Heathrow’s past growth has given London the best connections in the world to established global cities, including New York and Hong Kong. But faced with a capacity crunch and the expansion of its rivals, London risks losing this status.
The IMF predicts that by 2024, emerging market countries will have overtaken advanced economies’ share of global GDP. This is why it is essential for London to establish direct flights to countries which will be increasingly crucial to our prosperity. Britain has thrived for centuries as a country which opens its borders to trade; if we close them now, the opportunities of the next century will pass us by.
It is not too late to do what London has done many times before: adapt itself as a global gateway to the world. But to do so the government’s airports commission must assess the available options with urgency. Instead, the issue has been kicked into the post-election long grass beyond 2015.
The commission was established over a year ago. It still hasn’t even produced a shortlist of options, and its only achievement so far is to say that we do indeed need a new runway – somewhere.
What should happen now is this: David Cameron, Ed Miliband, Nick Clegg and Boris Johnson (as Mayor of London) should agree to accelerate the work of the airports commission, asking it to report next summer. They should all say – as do I – that they are genuinely open-minded on the options and will not pre-judge the report.
They should also agree to hold joint talks over summer 2014 to try to forge a consensus. Whether they succeed or fail, they will have to tell the voters in 2015 what they intend to do. It will be hard for them to reconcile inaction with any claim to be pro-growth. Equally, people who live around airports have a right to know what is being proposed before, not after, the 2015 election.

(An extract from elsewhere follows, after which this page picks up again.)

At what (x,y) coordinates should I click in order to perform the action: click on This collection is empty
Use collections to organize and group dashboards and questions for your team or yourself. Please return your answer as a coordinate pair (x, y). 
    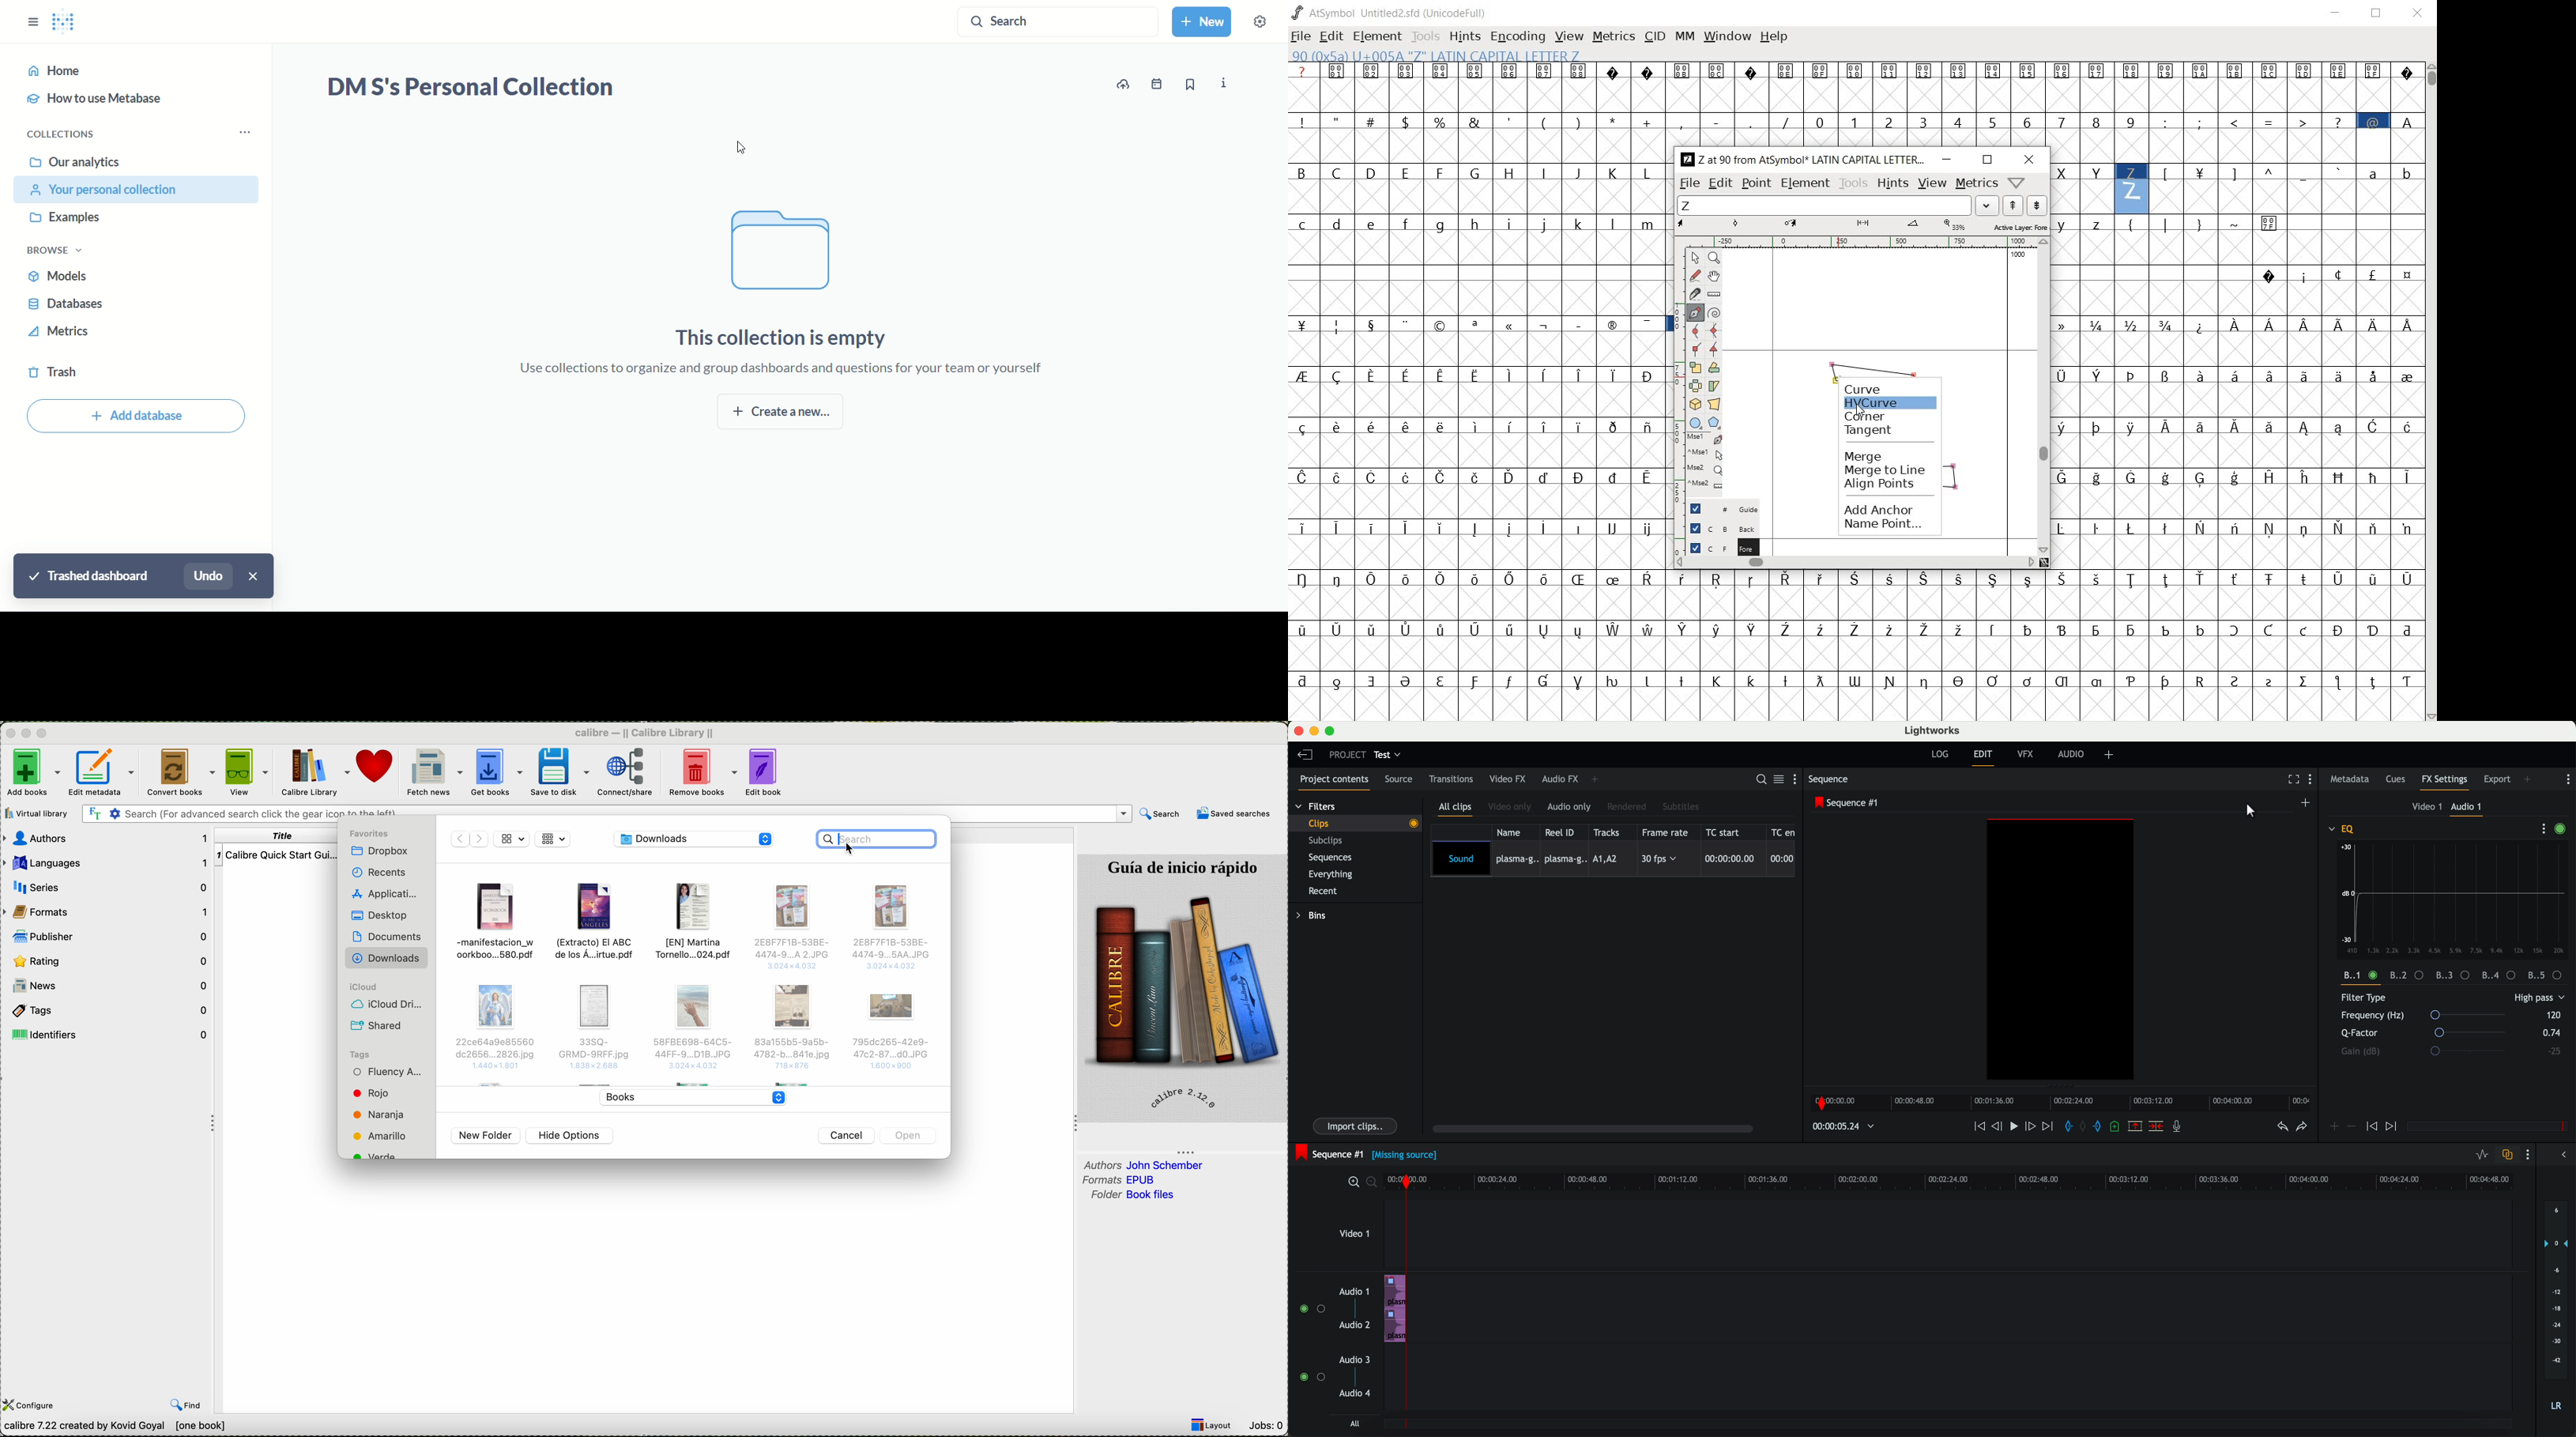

Leaving aside the present policy vacuum, and the economic damage it is causing, the long grass strategy is also poor politics. The tuition fees episode in this parliament demonstrates the hazards of a post-election “rabbit out of the hat” approach to highly controversial issues. And new airport capacity will be far harder to implement without a mandate than the trebling of tuition fees, which could be done by the stroke of an administrative pen.
Lord Reith, the founder of the BBC, used to say: “indefinite planning is not planning at all”. Nor is indefinite indecision. The time for decisions has come.
Lord Adonis was transport secretary and minister for schools in the last government.